--- START ---

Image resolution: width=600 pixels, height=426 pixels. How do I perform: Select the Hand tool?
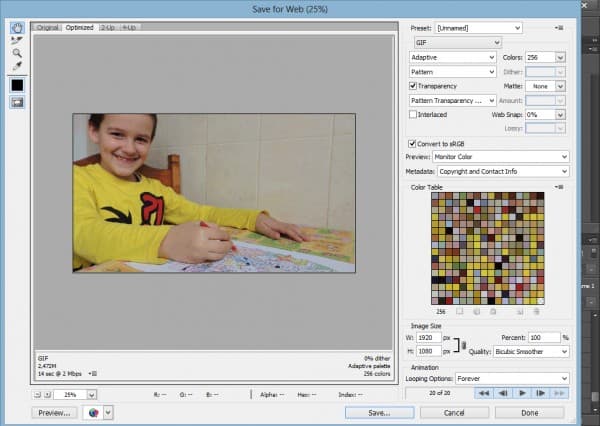coord(17,28)
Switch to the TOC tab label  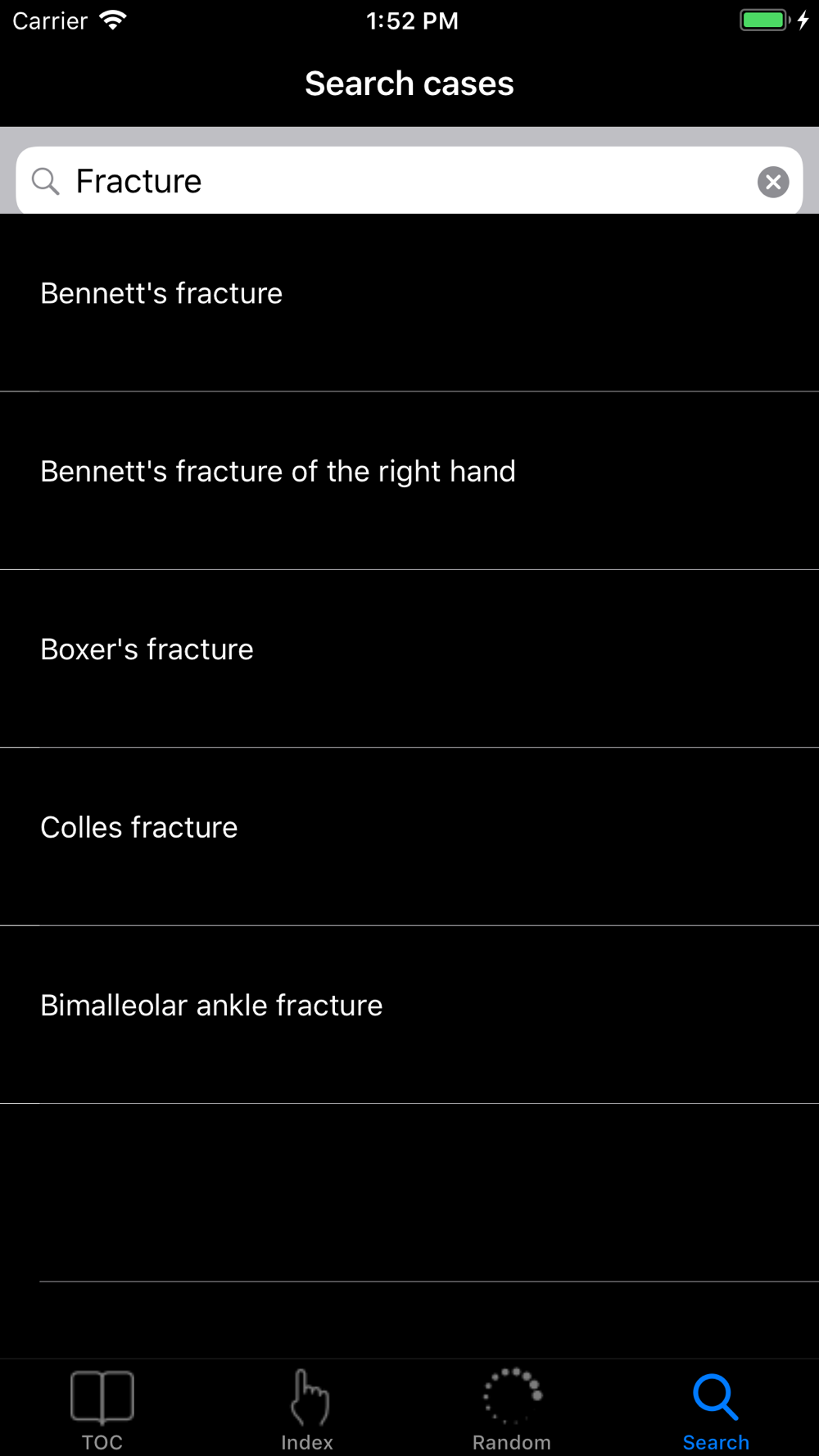[x=102, y=1442]
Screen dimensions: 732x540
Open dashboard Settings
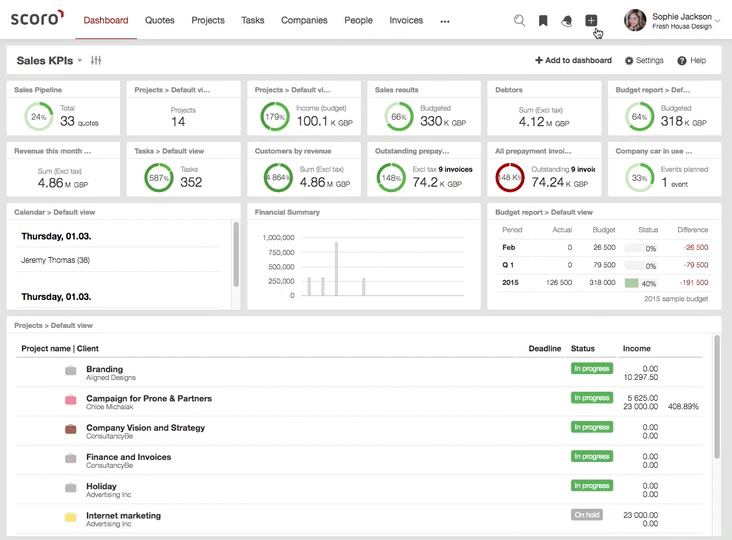644,61
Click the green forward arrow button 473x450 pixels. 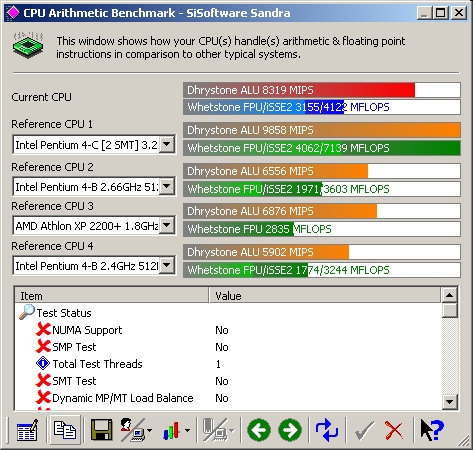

--- END ---

Exercise brief
Copy, without the pictures, exactly the lines from the line with "Open dashboard Settings" through the end of the material above, both ends included.

Answer to this exercise
Open dashboard Settings
644,61
Click the green forward arrow button 473x450 pixels. 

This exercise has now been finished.